A pedestrian is suing Google over the walking directions supplied by Google Maps. Seeking to walk from 96 Daly Street to 1710 Prospector Avenue in Park City, Utah, Lauren Rosenberg used her Blackberry to access directions on Google Maps. The walk on January 19, 2009 was ill-fated with about half a mile of the route being suggested along Deer Valley Drive which is also known as State Route 224, a rural highway. Lauren Rosenberg unfortunately was hit by a car during that walk and is now suing both Patrick Harwood, the person driving the car that hit her, and Google, Inc. for damages.
Defendant Google, through its “Google Maps” service provided Plaintiff Lauren Rosenberg with walking directions that led her out onto Deer valley Drive, a.k.a. State Route 224, a rural highway with no sidewalks, and a roadway that exhibits motor vehicles traveling at high speeds, that is not reasonably safe for pedestrians.
This case, which was filed on May 27, 2010 in Utah, of course brings up a discussion about personal common sense versus the liability of those providing directions. There are too many examples of people not using common sense and exercising personal judgement when following directions provided by online mapping and GPS navigation devices.
Accessing the directions online, Google Map warns, “Walking directions are in beta. Use caution – This route may be missing sidewalks or pedestrian paths.” The Blackberry version merely warns “Walking directions (beta): use caution.”
It will be up to the judge to determine if common sense should prevail over blindly following directions. On a related side note, I’m curious to know how well the term “beta” is understood. Would the average user know that the walking directions for Google Maps are still being developed? Not to mention understand the uneven quality of routing data. This all swings back to the need to balance following directions with common sense. (via Search Engine Land)
With the anticipation over the direction of this lawsuit over Google’s walking directions, comes a renewed debate over who is liable, the human or the computer, when making a journey with the guide of computerized directions. Most of the stories to date over wayward travelers involve those blindly following GPS navigation directions while driving. Cases involving drivers that ran into trouble while following driving directions seem to end up with the liability falling on the driver and not the navigation system.

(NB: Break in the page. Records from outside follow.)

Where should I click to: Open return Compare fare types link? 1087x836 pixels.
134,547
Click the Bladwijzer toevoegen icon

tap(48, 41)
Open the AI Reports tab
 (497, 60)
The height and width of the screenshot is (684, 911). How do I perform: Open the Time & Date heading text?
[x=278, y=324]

In 2008, Bo Bai, a computer technician from California, was using his rental car’s GPS navigation system to drive to Saw Mill River Parkway in New York’s Westchester County. While crossing a set of train tracks, his navigation system instructed him to turn right which Bo Bai did. Unfortunately that right led him directly onto the train tracks where his car became stuck. An oncoming train was not able to stop in time and collided with the stuck vehicle. Despite his claim that he was following the navigation system’s direction, Bo Bai was cited and held liable in the incident.
In the United Kingdom, a driver was convicted of careless driving in 2009 despite claiming, “I was only following satnav orders.” Robert Jones insisted on driving his car down a narrow cliffside path after being directed to do so by his Tom Tom navigation system.
In Seattle, Washington, a bus driver was cited for “hitting a structure with impaired clearance” and given a $154 ticket after driving his bus under a too low pedestrian bridge after being directed to follow that route by his GPS unit.
On April 2, 2008, a Pittsburgh couple tried to sue Google over invasion of privacy after Google’s Street View captured an image of their home. Via the Smoking Gun:
Aaron and Christine Boring accuse Google of an “intentional and/or grossly reckless invasion” of their seclusion and privacy since they live on a street that is “clearly marked with a ‘Private Road’ sign,” according to a lawsuit the couple filed this week in Allegheny County’s Court of Common Pleas.
The couple sought $25,000 in damages, claiming that the photos had devalued their home. On February 17, 2009, the lawsuit was dismissed by a judge of the U.S. District Court for Western Pennsylvania who reasoned that the couple had “failed to state a claim under any count.”